Find a set of vectors Find a set of vectors $\{u,v\}$ in $\mathbb{R}^4$ that spans the solution set of the equations:
Vector $u = [\,]$, vector $v = [\,]$.
\begin{eqnarray}
w-x-2y-4z&=&0\\5w+2x+y+3z&=&0
\end{eqnarray}
I have attempted this problem several times. I put it in reduced form which is 
$\begin{bmatrix}
1&&0&&-2&&-4\\0&&1&&\frac{11}{7}&&\frac{23}{7}
\end{bmatrix}$
I am mostly confused on how the variables correspond to the numbers.

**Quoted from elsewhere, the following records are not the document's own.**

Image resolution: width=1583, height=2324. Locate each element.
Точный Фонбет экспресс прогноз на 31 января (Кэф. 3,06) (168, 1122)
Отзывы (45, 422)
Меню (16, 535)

Then this leaves my answer at: 
$$ u=[2,-11/7,1,0]\qquad v=[4,-23/7,0,1]$$
 A: Although the approach seems to be correct, there appear to be some errors in the row-reduction which should be as follows:
$\begin{bmatrix}
1&&-1&&-2&&-4\\5&&2&&1&&3
\end{bmatrix}$
Perform operation $-5R_1+R_2\Rightarrow R_2$ to get
$\begin{bmatrix}
1&&-1&&-2&&-4\\0&&7&&11&&23
\end{bmatrix}$
Perform operation $\frac{1}{7}R_2\Rightarrow R_2$ to get
$\begin{bmatrix}
1&&-1&&-2&&-4\\0&&1&&\frac{11}{7}&&\frac{23}{7}
\end{bmatrix}$
Perform operation $R_2+R_1\Rightarrow R_1$ to get
$\begin{bmatrix}
1&&0&&-\frac{3}{7}&&-\frac{5}{7}\\0&&1&&\frac{11}{7}&&\frac{23}{7}
\end{bmatrix}$
This will give
$$ u=\left[-\frac{3}{7},\frac{11}{7},1,0\right]\qquad v=\left[-\frac{5}{7},\frac{23}{7},0,1\right]$$
But if you wish to avoid fractions, you can use any constant multiple of these two vectors, such as
$$ u=\left[-3,11,7,0\right]\qquad v=\left[-5,23,0,7\right]$$
A: Row reduction correspond to and can be directly applied to the equations themselves. 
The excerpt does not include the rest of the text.